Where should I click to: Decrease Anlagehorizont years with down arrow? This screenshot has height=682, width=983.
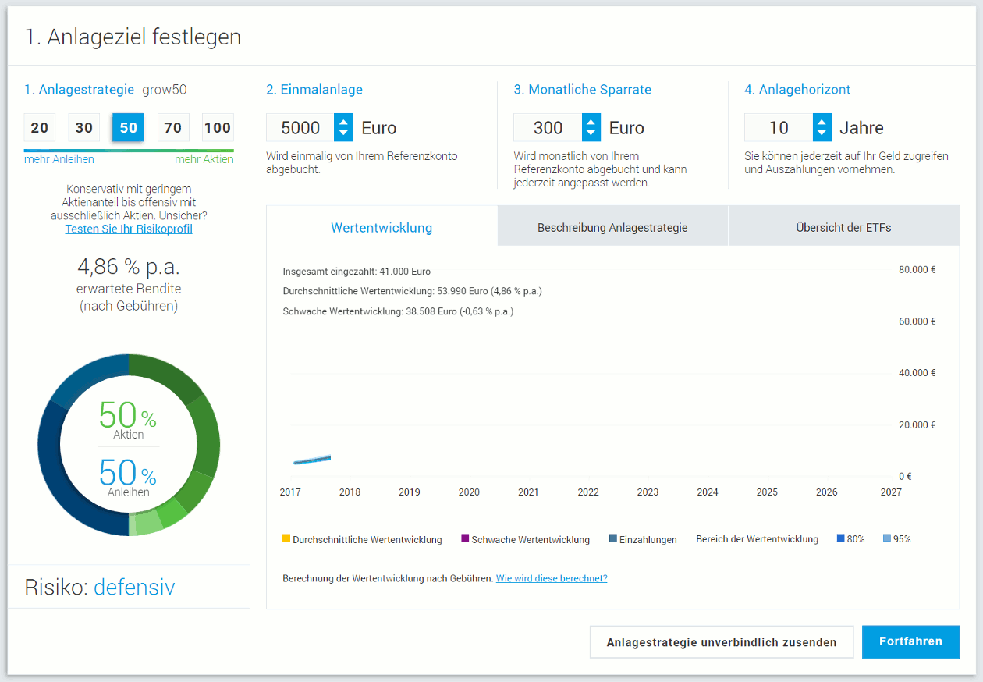point(822,134)
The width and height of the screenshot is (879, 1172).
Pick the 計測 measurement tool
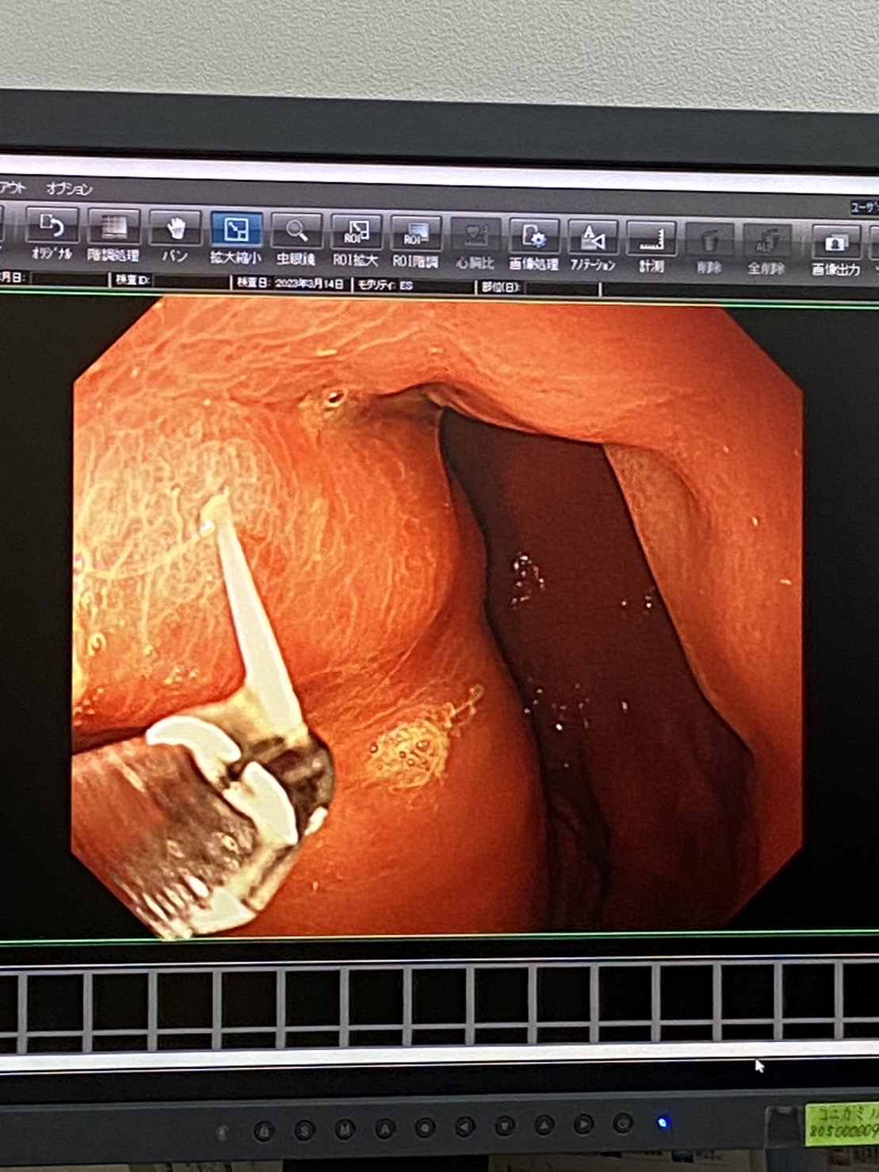[651, 242]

◇ ◇ ◇ ◇

* _TASK REQUIREMENTS_:
With the images excluded, reproduce the data above precisely as written.

* _EXPECTED OUTPUT_:
Where should I click to: Decrease Anlagehorizont years with down arrow? This screenshot has height=682, width=983.
point(822,134)
The width and height of the screenshot is (879, 1172).
Pick the 計測 measurement tool
[651, 242]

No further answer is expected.